Additionally, given our communities are represented by Alderman (Mr. Hodges) and Members of Parliament (such as Mr. Anders), who are tasked with the important responsibility of representing their constituents, I see absolutely no excuse on their part.
These people are employed by the taxpayer to represent Canadians. In the case of Ms. Redford, for her $209,000 per year of taxpayer money, a form letter bearing her signature, stamped by one of her underlings, was minimally required.
Whether or not you agree with my views on the Police Amendment Act 2010 or anything else, I encourage all citizens to become active in the governing of this country. In my view, an apathetic citizenry is the catalyst for an undemocratic government. In the years ahead, we may not like what we see....
For what it's worth, I don't like now....
dateFri, Dec 3, 2010 at 7:02 AM
subjectRe: Bill 27: Police Amendment Act 2010 - Criticism
This correspondence is to express my deepest concerns that not a single member of my Government (Federal, Provincial or Municipal) took the time to even forward a "form" letter or "form" email regarding my response to the Police Amendment Act 2010.

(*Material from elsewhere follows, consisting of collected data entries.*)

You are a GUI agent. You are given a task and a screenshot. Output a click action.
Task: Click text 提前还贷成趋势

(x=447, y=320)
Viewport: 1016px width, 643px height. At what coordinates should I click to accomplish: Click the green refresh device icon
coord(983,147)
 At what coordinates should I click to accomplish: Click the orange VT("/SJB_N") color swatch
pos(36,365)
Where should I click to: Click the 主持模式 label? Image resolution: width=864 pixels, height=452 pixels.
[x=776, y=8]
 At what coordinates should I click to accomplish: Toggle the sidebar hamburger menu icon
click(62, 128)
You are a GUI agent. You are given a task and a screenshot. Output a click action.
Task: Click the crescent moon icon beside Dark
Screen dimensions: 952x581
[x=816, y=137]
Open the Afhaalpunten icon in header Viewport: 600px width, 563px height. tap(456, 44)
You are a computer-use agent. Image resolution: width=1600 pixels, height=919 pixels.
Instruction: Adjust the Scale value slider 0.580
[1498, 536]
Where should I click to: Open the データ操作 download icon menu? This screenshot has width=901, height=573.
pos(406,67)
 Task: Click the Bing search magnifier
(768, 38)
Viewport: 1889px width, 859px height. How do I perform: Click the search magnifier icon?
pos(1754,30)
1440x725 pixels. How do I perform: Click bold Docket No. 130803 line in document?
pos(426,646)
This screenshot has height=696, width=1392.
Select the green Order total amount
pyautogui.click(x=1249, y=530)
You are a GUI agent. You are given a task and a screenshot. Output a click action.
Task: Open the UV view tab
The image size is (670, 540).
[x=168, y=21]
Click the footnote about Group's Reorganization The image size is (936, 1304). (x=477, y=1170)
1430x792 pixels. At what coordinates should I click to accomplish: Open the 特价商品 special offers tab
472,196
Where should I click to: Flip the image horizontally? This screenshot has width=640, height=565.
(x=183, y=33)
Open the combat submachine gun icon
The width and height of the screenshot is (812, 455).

Let me be perfectly clear, I did not truly expect anything more than some kind of pre-fabricated -- "thank you for your input" -- meaningless response, but I actually received less than that....
To my chagrin, I noticed the Alberta Provincial Government rammed the legislation through earlier this week, with not so much as a meaningful press release to the citizens of Alberta. I discovered the legislation had been rammed through whilst reading the Vancouver Sun.
Though I suspect nobody in any level of Government in Alberta sees any difficulty in this process, for those who actually care, I say governance in so-called democratic systems reliant upon the ignorance of the bewildered masses is no democracy at all. More importantly, I see any government that declines to make even a form response to a citizen of this country who expresses concerns about a government initiative -- a citizen whom they represent -- as a government standing in opposition to the vary tenets of democracy. A government that fails to properly and meaningfully inform citizens of its actions, intentions and initiatives is a government existing for itself, not for the people. Finally, a government that would seemingly rather keep citizens existing in a state of ignorance operates in contradiction to the fundamental precepts of democracy.
It appears the only thing that is transparent about Government is the fact that Government is not transparent at all.